Lisbon Treaty implementation ─ first day

On the first day of the EU Lisbon Treaty in force, some formal implementing decisions have been taken. The Council of the European Union informs us (1 December 2009, document 16919/09:


Implementation of the Treaty of Lisbon

Today, day of the entry into force of the Treaty of Lisbon, several decisions were taken in view of the implementation of the Treaty.

Following the political agreement reached by the Heads of State or Government on 19 November the European Council decided:

– To elect Mr Herman Van Rompuy as President of the European Council for the period from 1 December 2009 until 31 May 2012, and

– To appoint, with the agreement of the President of the Commission, Ms Catherine Ashton as High Representative of the Union for Foreign Affairs and Security Policy for the period from 1 December 2009 until the end of the current term of office of the Commission.

The European Council also adopted its rules of procedure and a decision on the exercise of the Presidency of the Council.

Furthermore, the Council decided today to appoint Mr Pierre de Boissieu as Secretary-General of the Council for the period from 1 December 2009 until the day after the European Council meeting of June 2011.

It also adopted its Rules of Procedure, as well as a decision laying down measures for the implementation of the European Council decision on the exercise of the Presidency of the Council.


These final decisions have not been published yet:

• The rules of procedure of the European Council
• The decision of the European Council on the Presidency of the Council
• The rules of procedure of the Council
• The decision of the Council laying down measures for the implementation of the European Council decision on the exercise of the Presidency of the Council

Information note




The Council has published a short information note in French, prepared by the general secretariat, on the Lisbon Treaty.


Justice and Home Affairs (JHA)



The general secretariat has prepared a background note, which outlines the changes brought by the Lisbon Treaty in justice and home affairs, known as the area of freedom, security and justice (FSJ).

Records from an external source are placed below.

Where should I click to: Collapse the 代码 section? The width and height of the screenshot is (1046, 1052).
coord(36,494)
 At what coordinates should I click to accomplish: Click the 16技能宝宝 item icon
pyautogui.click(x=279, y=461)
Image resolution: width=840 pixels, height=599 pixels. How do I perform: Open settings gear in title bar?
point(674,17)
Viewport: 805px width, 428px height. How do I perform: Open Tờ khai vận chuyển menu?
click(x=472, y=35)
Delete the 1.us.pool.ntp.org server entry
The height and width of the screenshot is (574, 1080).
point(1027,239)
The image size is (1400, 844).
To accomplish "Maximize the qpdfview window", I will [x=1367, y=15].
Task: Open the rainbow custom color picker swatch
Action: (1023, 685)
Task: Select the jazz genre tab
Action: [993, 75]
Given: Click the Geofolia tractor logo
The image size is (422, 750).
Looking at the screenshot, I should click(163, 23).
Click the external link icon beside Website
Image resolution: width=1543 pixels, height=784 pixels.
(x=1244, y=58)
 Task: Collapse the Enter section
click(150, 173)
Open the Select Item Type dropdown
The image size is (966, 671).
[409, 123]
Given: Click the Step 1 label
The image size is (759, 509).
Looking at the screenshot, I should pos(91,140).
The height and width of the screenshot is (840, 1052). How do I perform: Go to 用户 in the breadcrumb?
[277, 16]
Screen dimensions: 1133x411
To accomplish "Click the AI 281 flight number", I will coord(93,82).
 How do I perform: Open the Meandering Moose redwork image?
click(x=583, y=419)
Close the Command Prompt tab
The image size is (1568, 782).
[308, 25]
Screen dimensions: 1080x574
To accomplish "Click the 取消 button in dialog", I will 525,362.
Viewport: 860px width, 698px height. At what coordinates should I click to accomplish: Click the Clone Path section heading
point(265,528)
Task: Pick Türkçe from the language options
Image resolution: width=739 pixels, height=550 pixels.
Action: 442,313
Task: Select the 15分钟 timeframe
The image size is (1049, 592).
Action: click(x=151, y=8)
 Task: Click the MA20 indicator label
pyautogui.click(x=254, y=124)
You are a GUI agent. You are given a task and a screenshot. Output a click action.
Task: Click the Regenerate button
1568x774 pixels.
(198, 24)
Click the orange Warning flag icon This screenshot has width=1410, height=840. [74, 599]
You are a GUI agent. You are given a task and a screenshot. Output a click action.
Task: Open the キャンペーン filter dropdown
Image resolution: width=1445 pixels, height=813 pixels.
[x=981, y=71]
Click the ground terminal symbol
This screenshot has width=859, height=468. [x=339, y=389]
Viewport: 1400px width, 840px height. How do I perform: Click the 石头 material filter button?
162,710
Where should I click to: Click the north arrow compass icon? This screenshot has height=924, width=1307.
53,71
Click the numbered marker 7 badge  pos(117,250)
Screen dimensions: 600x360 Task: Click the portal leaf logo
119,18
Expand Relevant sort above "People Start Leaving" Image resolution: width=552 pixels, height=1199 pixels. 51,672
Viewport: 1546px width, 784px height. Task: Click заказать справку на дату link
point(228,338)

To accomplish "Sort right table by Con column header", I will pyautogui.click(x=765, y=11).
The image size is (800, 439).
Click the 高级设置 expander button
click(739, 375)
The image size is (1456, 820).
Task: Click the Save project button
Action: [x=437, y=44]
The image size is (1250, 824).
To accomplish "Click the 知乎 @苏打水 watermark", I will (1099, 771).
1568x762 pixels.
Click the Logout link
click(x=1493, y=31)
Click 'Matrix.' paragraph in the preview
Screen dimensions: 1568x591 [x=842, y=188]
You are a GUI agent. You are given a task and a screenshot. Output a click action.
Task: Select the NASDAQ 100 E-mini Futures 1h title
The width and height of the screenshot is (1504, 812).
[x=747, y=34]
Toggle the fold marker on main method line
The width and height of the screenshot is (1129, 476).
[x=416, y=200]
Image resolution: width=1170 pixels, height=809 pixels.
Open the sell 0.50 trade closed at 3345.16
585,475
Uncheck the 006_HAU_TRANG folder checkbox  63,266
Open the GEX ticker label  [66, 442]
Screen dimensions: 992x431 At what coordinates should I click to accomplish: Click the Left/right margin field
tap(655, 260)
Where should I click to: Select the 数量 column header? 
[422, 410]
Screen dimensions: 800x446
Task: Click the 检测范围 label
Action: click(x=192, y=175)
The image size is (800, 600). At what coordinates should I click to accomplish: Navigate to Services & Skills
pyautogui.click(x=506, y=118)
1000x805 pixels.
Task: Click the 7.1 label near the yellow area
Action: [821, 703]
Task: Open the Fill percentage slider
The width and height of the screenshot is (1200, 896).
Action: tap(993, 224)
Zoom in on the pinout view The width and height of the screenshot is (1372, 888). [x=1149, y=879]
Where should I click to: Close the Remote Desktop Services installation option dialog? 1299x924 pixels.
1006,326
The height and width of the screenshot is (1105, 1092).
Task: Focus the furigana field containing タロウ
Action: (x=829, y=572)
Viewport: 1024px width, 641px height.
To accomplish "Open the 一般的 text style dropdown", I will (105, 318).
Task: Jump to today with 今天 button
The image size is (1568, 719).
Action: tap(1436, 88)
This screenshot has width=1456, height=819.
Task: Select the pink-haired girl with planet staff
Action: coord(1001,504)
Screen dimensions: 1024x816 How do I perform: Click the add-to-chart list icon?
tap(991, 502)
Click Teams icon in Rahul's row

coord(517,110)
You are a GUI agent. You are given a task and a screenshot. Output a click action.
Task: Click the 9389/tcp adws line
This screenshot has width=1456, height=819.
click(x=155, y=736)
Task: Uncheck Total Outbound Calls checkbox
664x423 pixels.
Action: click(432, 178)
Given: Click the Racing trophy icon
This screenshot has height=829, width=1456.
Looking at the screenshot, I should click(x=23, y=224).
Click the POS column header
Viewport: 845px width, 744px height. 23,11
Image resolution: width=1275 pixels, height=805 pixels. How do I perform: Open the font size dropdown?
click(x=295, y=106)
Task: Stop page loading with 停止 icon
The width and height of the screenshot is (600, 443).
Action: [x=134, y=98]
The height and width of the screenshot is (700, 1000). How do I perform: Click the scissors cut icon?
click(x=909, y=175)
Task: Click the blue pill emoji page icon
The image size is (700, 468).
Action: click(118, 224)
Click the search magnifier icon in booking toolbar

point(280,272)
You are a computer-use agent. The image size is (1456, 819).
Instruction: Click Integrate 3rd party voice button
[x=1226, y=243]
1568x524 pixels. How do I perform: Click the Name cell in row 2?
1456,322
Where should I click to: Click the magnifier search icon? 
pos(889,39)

The four page document outlines the main changes:

1. changes in the legal framework and the legislative procedures applicable in several areas,

2. the possibility to create a European Public Prosecutor's Office,

3. a new Council standing committee on internal security (COSI), and

4. transitional provisions on the 3rd pillar 'acquis'.



Home Affairs



The conclusions of the first day of the JHA Council meeting, home affairs on 30 November 2009, have been published on the Council website (document 16883/09).

Without being Lisbon Treaty implementing decisions in a narrow sense, these decisions form a hefty package on policies under the reform treaty with regard to home affairs (member states’ ministries of the interior).




The Swedish presidency of the EU Council offers a lot of links to materials on different issues discussed and debated by the two day meeting of the JHA Council.